## PROBLEM TO WORK ON:
Instruction for the data below: set down exactly the lines from the line with "Instruction: Open the Báo cáo sidebar menu" to the line with "Given: Click the", inclusive, and no others.

EXERCISE INPUTS Start Marker

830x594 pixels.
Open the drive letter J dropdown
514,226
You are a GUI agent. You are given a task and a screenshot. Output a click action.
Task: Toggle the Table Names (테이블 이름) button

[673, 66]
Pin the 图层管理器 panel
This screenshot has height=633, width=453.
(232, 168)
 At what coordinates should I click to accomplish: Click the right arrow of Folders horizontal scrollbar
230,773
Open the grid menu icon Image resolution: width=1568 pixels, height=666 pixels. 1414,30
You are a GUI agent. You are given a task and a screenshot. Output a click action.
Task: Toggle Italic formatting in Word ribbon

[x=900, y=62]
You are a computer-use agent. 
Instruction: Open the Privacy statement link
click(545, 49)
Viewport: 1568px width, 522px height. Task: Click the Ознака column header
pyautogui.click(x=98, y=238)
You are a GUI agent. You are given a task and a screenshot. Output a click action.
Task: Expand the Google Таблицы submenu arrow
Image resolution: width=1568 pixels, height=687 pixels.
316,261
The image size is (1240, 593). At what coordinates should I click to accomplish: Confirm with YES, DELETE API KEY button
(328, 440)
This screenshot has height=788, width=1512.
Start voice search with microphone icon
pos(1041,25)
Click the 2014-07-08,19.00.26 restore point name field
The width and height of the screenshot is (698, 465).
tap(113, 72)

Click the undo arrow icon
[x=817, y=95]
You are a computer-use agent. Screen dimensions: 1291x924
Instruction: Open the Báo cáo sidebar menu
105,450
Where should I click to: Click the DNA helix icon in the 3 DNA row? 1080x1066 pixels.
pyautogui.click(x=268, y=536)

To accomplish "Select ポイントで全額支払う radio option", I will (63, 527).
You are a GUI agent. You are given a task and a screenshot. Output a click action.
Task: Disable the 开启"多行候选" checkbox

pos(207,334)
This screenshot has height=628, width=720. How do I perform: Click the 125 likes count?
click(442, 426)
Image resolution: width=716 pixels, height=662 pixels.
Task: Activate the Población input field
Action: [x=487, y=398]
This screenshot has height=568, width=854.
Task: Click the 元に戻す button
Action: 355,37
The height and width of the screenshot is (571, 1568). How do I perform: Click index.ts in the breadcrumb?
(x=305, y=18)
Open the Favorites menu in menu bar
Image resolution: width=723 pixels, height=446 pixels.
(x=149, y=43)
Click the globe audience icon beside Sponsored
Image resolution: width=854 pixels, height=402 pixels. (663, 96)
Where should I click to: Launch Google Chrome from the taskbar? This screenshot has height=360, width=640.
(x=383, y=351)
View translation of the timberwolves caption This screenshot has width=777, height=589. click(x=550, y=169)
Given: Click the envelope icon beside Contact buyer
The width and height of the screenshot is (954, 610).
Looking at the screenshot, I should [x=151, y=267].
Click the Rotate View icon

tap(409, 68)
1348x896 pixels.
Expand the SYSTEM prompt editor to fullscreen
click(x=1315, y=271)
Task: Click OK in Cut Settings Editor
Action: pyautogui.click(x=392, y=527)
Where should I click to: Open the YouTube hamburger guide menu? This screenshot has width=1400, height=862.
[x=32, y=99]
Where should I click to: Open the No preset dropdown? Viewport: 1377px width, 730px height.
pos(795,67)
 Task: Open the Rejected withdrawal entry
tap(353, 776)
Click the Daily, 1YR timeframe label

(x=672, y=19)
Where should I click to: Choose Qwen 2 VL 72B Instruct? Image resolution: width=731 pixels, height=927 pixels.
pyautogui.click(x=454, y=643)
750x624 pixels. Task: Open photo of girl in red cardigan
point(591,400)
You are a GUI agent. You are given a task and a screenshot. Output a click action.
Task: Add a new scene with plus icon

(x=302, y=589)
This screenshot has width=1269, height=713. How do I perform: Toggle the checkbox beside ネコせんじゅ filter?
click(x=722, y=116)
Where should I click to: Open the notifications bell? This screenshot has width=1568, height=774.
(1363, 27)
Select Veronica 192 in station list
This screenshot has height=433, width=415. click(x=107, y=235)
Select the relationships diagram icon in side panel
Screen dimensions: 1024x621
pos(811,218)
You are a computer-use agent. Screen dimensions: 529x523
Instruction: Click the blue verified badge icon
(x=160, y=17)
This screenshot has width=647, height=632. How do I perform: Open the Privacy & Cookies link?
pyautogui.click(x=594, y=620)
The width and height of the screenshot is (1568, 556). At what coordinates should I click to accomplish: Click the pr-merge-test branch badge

EXERCISE INPUTS End Marker

## REPLY:
Instruction: Open the Báo cáo sidebar menu
105,450
Where should I click to: Click the DNA helix icon in the 3 DNA row? 1080x1066 pixels.
pyautogui.click(x=268, y=536)

To accomplish "Select ポイントで全額支払う radio option", I will (63, 527).
You are a GUI agent. You are given a task and a screenshot. Output a click action.
Task: Disable the 开启"多行候选" checkbox

pos(207,334)
This screenshot has height=628, width=720. How do I perform: Click the 125 likes count?
click(442, 426)
Image resolution: width=716 pixels, height=662 pixels.
Task: Activate the Población input field
Action: [x=487, y=398]
This screenshot has height=568, width=854.
Task: Click the 元に戻す button
Action: 355,37
The height and width of the screenshot is (571, 1568). How do I perform: Click index.ts in the breadcrumb?
(x=305, y=18)
Open the Favorites menu in menu bar
Image resolution: width=723 pixels, height=446 pixels.
(x=149, y=43)
Click the globe audience icon beside Sponsored
Image resolution: width=854 pixels, height=402 pixels. (663, 96)
Where should I click to: Launch Google Chrome from the taskbar? This screenshot has height=360, width=640.
(x=383, y=351)
View translation of the timberwolves caption This screenshot has width=777, height=589. click(x=550, y=169)
Given: Click the envelope icon beside Contact buyer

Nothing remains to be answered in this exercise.